In the RMI, the delivery of healthcare services is mixed.  Basic public healthcare is available for all residents of RMI. A small copay ($5) is required for all services.  Supplemental insurance is also offered for residents which offers better options for off-island care.  There are private clinics available, though the majority of the population uses the public system.  Generally only foreigners living in RMI have private insurance.

There are two hospitals in RMI, one in Majuro and one in Ebeye.  There are 56 outer island health centers managed by the hospital in Majuro by the Office of Outer Islands. These clinics are staffed by local health assistants, and much information is communicated to Majuro Hospital via radio.  There are 5 outer island health centers that are managed by the 177 healthcare program (victims of nuclear fallout). This is a U.S. federal grant in which U.S. doctors manage these health centers.

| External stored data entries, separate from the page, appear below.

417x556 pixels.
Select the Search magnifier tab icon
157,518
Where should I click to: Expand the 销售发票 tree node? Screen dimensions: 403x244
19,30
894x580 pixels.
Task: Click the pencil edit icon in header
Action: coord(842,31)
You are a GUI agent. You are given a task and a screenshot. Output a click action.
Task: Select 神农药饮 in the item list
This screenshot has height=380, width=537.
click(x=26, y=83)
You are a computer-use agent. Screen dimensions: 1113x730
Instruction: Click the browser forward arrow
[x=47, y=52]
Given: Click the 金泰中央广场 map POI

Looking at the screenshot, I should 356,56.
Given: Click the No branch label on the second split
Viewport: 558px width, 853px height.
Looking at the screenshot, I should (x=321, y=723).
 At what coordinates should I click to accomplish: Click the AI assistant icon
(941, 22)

90-120 off-island referrals occur per year- mostly cancer, congenital issues, and orthopedic surgeries.  These are determined using a ranked waitlist.


The Republic of Palau

The Republic of Palau has been a soverign nation since 1994 with a Compact of Free Association (COFA) with the United States of America. The nation consists of over 340 islands, but only 12 are permanantly inhabited. The population is 17,501 (2012 Mini Census). The majority of the population has always resided in the state of Koror, Palau’s most urban area. In 2012, 66.7% of the population resided in Koror, with the second highest populated state being that of Airai (14.5%), located just north of Koror. Airai can be considered the “suburb” of Koror, whereas the remaining sparsely populated states are quite rural. The population of Palau has decreased since 2005 due to a low fertility rate and emigration.  There is however a lot of immigration into Palau.  As of 2012, 73.5% of the population is native Palauan, with the second largest group being Filipino at 16%. The majority of the remaining foreign residents are of other Asian ethnicities.

In Palau, the delivery of healthcare services is mixed.  There is one government hospital in Koror and 8 Community Health Centers (CHCs).  Five of these CHCs are on the main islands of Koror and Babeldaob, and there are CHCs in the outer islands of Peleliu, Kayangel, and Angaur.  There are also two private clinics in Koror.  Additionally, the small military Civil Action Team with one medic provides limited free services.

There has been National Health Insurance since 2010 and some private insurance is available.  Over 90% of the population has health insurance. Off-island referrals are primarily to Manila, Taiwan, or Hawaii.  These referrals are prioritized and there is a waitlist.